## Exercise description
What do the lines from the one containing "How It Works (30, 2464)" through the end of the entries say? Quote them exactly, and only them.

Data entries:
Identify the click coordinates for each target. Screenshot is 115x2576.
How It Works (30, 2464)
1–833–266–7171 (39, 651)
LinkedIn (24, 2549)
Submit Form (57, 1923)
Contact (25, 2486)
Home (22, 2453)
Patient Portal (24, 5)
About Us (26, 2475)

## Answer space
How It Works (30, 2464)
1–833–266–7171 (39, 651)
LinkedIn (24, 2549)
Submit Form (57, 1923)
Contact (25, 2486)
Home (22, 2453)
Patient Portal (24, 5)
About Us (26, 2475)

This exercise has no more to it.